What we love about this app:
- retains the clean, sharp design that its predecessors have been known for: we all know how crucial this is especially if one works with older clients with visual issues, or with individuals who are relatively distractible.
- well-chosen picture stimuli: these are crisp and stands out against the white background
- stimulus picture shrinks into the correct category the user has chosen: this is seen in the Classify activity, and helps establish the idea that the picture is “taken in” by the category the user had correctly selected.
- stimulus picture moves into the empty box: seen in the Add One activity, the picture that the client had selected moves to take its place along three other pictures that belong in the same category.
- age-appropriate pictures: older individuals may be more familiar with the form of film cameras than of digital cameras.
- several categories are familiar and appropriate to older kids and adults: as with the previous apps, this app was designed to be used by older individuals. Concepts such as things made of fabric, toiletries, and meats are a welcome addition to more common target categories.
- lightweight: weighing at 24.2 mb, it is hard to believe that this packs 700 images and a lot of voice clips.
available for iPhones and iPod Touches, and is optimized for iPhone 5: we were lucky enough to finally upgrade our iPhone 3GS to iPhone 5, and we saw that the app stands out nice and clear in the phone’s Retina, widescreen display.

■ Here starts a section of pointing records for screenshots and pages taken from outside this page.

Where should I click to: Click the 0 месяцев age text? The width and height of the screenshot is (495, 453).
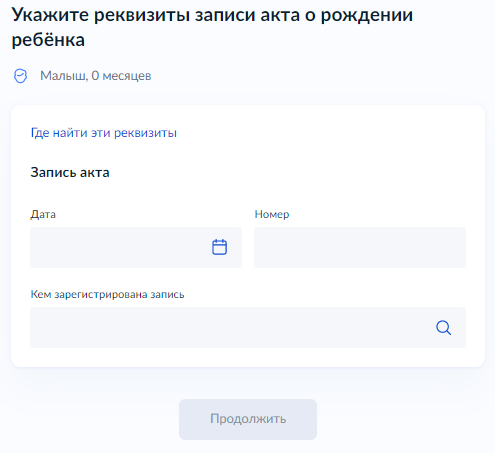coord(121,76)
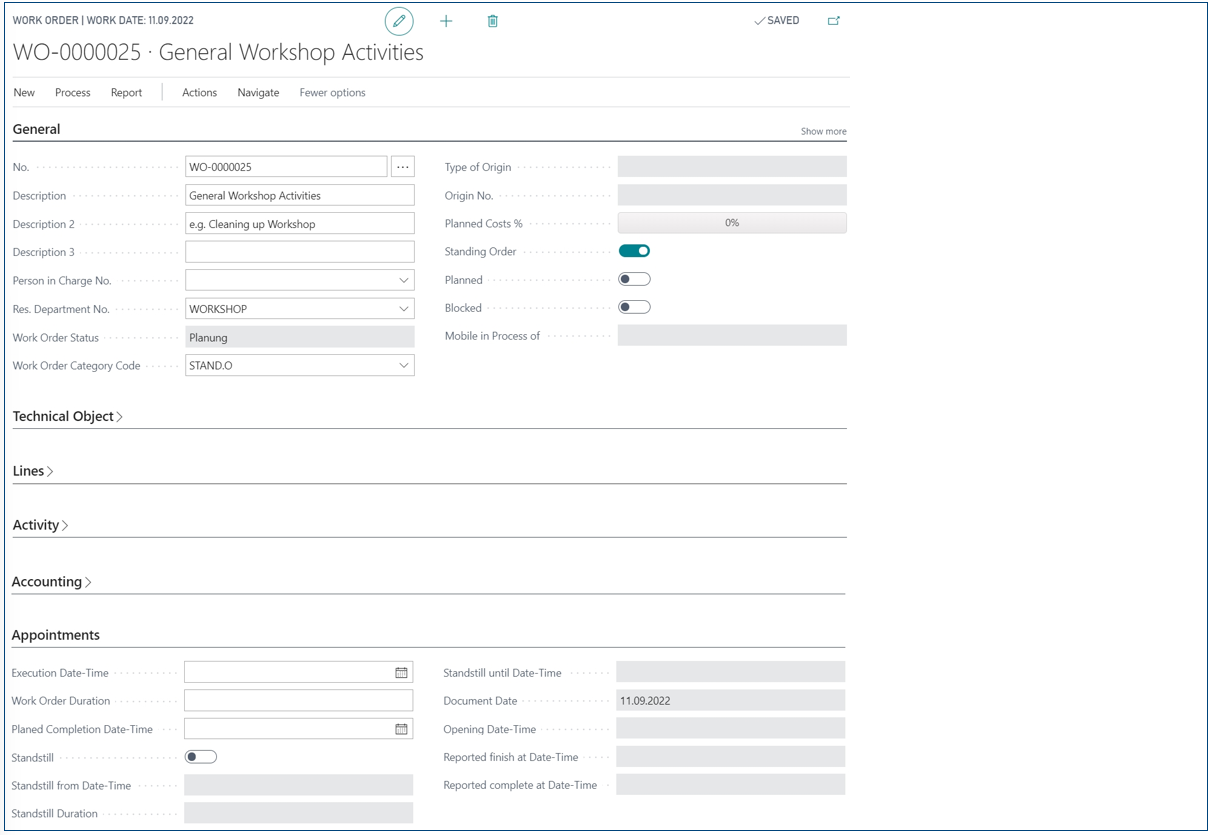Open record in new window icon
The width and height of the screenshot is (1215, 835).
pos(834,21)
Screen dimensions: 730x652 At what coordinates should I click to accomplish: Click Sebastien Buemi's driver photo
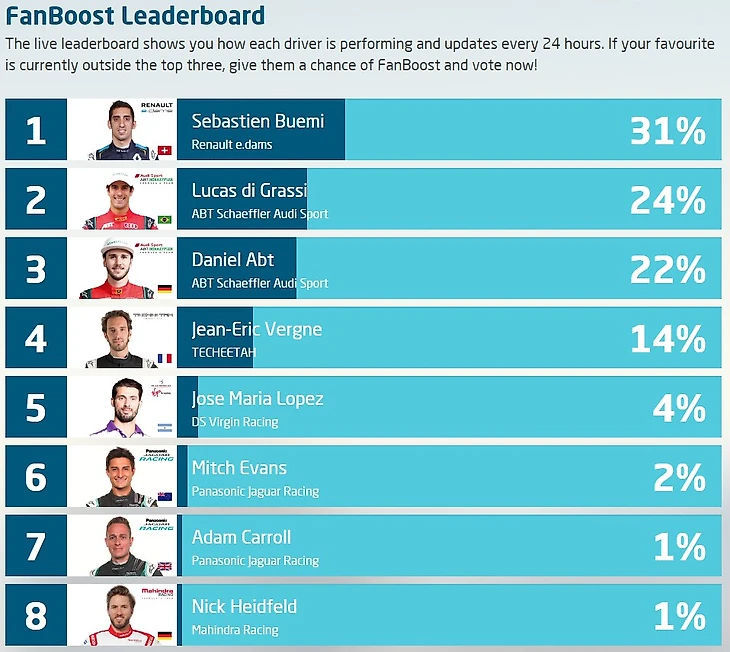coord(122,130)
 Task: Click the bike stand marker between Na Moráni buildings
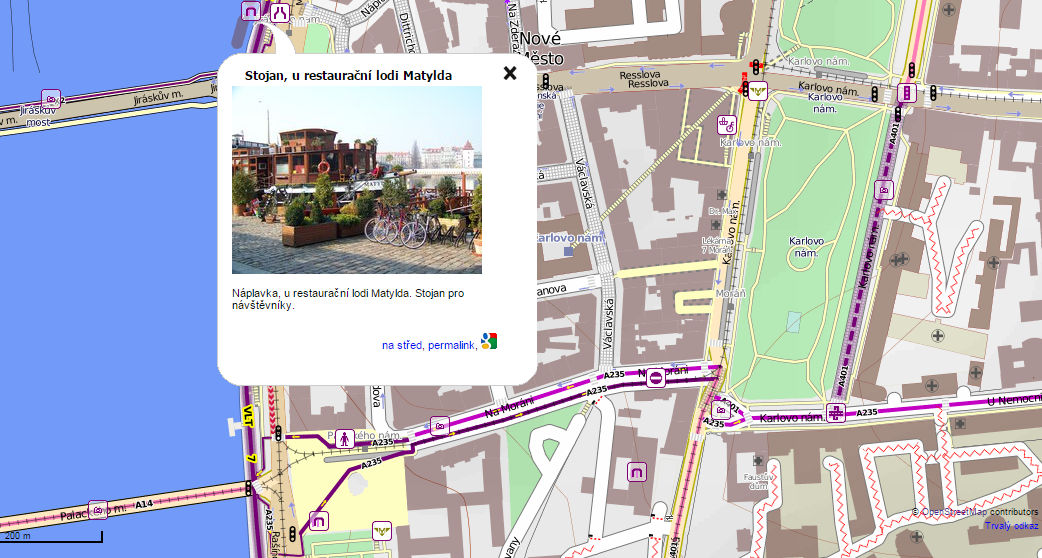point(637,471)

Despite the difference in screen real estate, the Retina screen makes up for it and makes the letters readable.
- affordable: this is a worthy $15 investment as this can be used over and over again across clients.
What we hope to see in future updates:
- an option in Settings to remove the audio button under the stimulus pictures/words: we used the app with a couple of our older clients with fine motor problems, and they accidentally press on the audio button rather than the picture/word.
- an added feature for iPhones and iPod Touches to zoom in on pictures: several pictures are too small to be visually understood when displayed in smaller screens. While the app does not offer the pinch-zoom function, it may benefit the client who uses the app in an iPhone/iPod Touch if a tap-zoom function can be added.
Working on categories is a common activity in language therapy. What Category TherAppy has managed to do is to collate four kinds of activities into one tight, comprehensive app, and spruced it up with customizable field sizes, filtered target categories, cue types, and best of all, difficulty levels that range from concrete to abstract categories. With 700 images in 70 categories, one can do so much with this app with any client. By taking on the bulk of preparation from the clinician, more time can be devoted into helping one’s client process what is on the screen and providing ample feedback. In our iOS device, Category TherAppy falls under our select “high frequency” apps… if you know what we mean.